2. Falsification

Trying very hard to produce the “desirable” results through data analysis can be a great danger. The federal Office of Research Integrity defines three types of research misconduct: fabrication, falsification, and plagiarism (Office of Research Integrity, 2017). In particular, falsification refers to “manipulating research materials, equipment, or processes, or changing or omitting data or results such that the research is not accurately represented in the research record.” According to this definition, falsification can happen prior to, during, or after data collection. In practice, falsification often takes place after data collection; that is, much of falsification happens during data processing, statistical analysis, and representation of the results.

 

2.1 Data fishing and trimming

A fisherman would not mind using multiple hooks to catch a big fish, but the same strategy might be problematic in data analysis. DeMets (1999) uses “data fishing” to describe the “conducting [of] endless analyses until one statistically significant result is found.” Because a size-able dataset might contain random correlations, repetitive analysis of the same set of data might accidentally reveal “statistically significant” correlations between certain variables. Because these seemingly correlated relations come into being purely by chance, they should not be reported as research findings.

 

Assortment of fishing lures

Figure 3 Multi-hooks for Fishing. 
(Rapala lures by Fanny Schertzer / CC BY-SA-3.0)

 

Data trimming is another problematic practice in analyzing research data. Data trimming happens when the researcher selectively abandons part of the data that is considered invalid because it is not collected following the protocol. An example of data trimming would be removing data contributed by unqualified participants after data collection is complete. DeMets (1999) points out that data trimming might introduce substantial biases in the statistical analysis, for such actions compromise the randomness of the data set.

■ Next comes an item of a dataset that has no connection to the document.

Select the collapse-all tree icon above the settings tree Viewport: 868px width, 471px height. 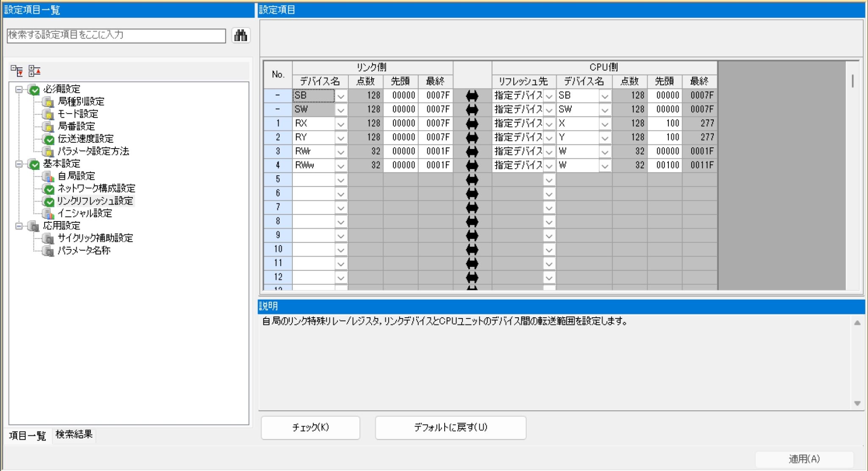(18, 69)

One may not consider data fishing or data trimming as falsification, because neither practice explicitly changes the value of the raw data. Indeed, in rare cases, these practices can produce valid results. For example, repetitive analysis of large data sets might detect correlations we did not anticipate in advance. However, deliberately fishing or trimming data in order to produce statistically significant results is an act of misrepresenting the research, and it should be avoided.

 

2.2 Image manipulation

With the increasing use of graphics in research publications, the research community has become alerted to an additional type of misconduct: image manipulation. In 2005 and 2006, 44% of research misconduct cases opened by the Office of Research Integrity involved image manipulation (Parrish and Noonan, 2009). Many researchers understand that some degrees of image processing is valid and even necessary for enhancing its readability, but one should be careful that image “beautification” can be overdone. Parrish and Noonan (2009) cite seven forms of image manipulation identified by Rossner and Yamada (2004): “(1) gross misrepresentation, (2) brightness/contrast adjustments, (3) cleaning up the background, (4) splicing lanes together, (5) enhancing a specific feature, (6) linear versus non-linear adjustments, and (7) misrepresentation of a microscope field.” The boundary between appropriate and inappropriate image processing can be blurry, and it often depends on the discipline, methods, and objects of study. According to Parrish and Noonan (2009), misconduct cases may involve “(1) image enhancement, accentuating or diminishing attributes of the taken image; (2) presenting an image as something other than what it is; and (3) altering an image.”